# [ESCA](https://eecheng87.github.io/ESCA/)
## Tasks
- [x] Support Nginx v1.22.0
## Benchmark tool: wrk
[wrk](https://github.com/wg/wrk) is an open source benchmark tool for http servers.
`eventLoop->apidata->epfd`
Each thread handles `thread->connections` number of connections, which is equal to `cfg.connections / cfg.threads`.
`thread->cs` contains an array of connections with size of `thread->connections`, which contains a connected fd and other relevant information.
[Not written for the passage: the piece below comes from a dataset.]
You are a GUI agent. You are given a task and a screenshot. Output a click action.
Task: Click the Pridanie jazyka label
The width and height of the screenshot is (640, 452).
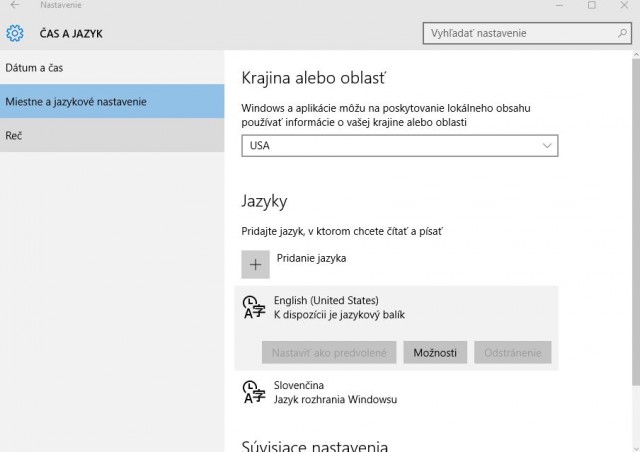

Each thread contains one `aeEventLoop` with a `setsize` of `10 + cfg.connections * 3`.
:::info
I don't know why `setsize` is `10 + cfg.connections * 3`, I believe that something like `30 + cfg.connections` should be sufficient because `maxfd` will not be much larger than `cfg.connections`.
:::
`aeCreateTimeEvent` creates an `aeTimeEvent` and add to the linked list head `eventLoop->timeEventHead`.
`connect_socket` uses `aeCreatFileEvent` to add the fd to the epoll.
## Support Nginx v1.22.0
==[commit](https://github.com/yaohwang99/ESCA/commit/bfc0f27a5129a4a981540afcd69c0577d1a15676)==
To upgrade the version of nginx, I have to have a brief understanding of how ESCA is implemented to v1.20.0.
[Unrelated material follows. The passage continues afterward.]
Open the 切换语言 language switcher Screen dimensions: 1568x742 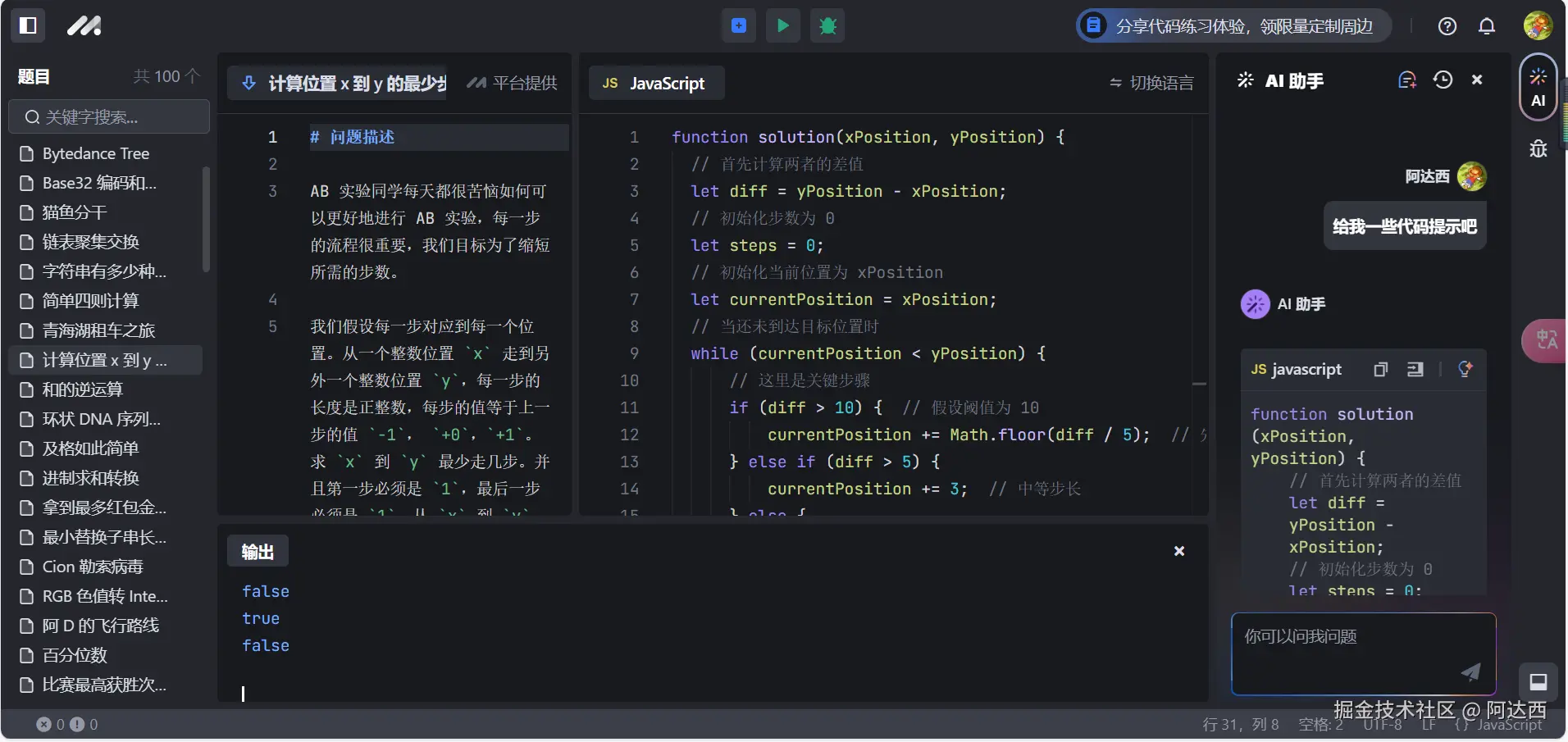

Take a look at the Makefile and we discover that nginx will be modified by `*.patch` (generated by [diff](https://man7.org/linux/man-pages/man1/diff.1.html)) using [patch](https://man7.org/linux/man-pages/man1/patch.1.html).
The patch writes `batch_start()`, `batch_flush()` to surround the polling section of the server and writes `esca_init()` that initializes the shared table.
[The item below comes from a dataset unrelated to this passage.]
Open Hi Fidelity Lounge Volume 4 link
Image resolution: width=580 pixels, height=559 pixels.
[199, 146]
Later, nginx will be modified by `nginx.sh` which links the above function to `shim.so`, that does nothing and returns 0, by adding `-Wl,-E` flag and pathc in the `Makefile`. That means we can launch the vanilla nginx normally.
Read through [brief sed tutotial](https://www.tutorialspoint.com/sed/index.htm).
When `make nginx-esca-launch` is called, we use LD_PRELOAD to link the functions to `wrapper.so` to perform esca system calls.
## Kernel Module
1. Define new system calls `sys_register` and `sys_batch`.
2. Derive the address of the system call table by the address of `system_wq`.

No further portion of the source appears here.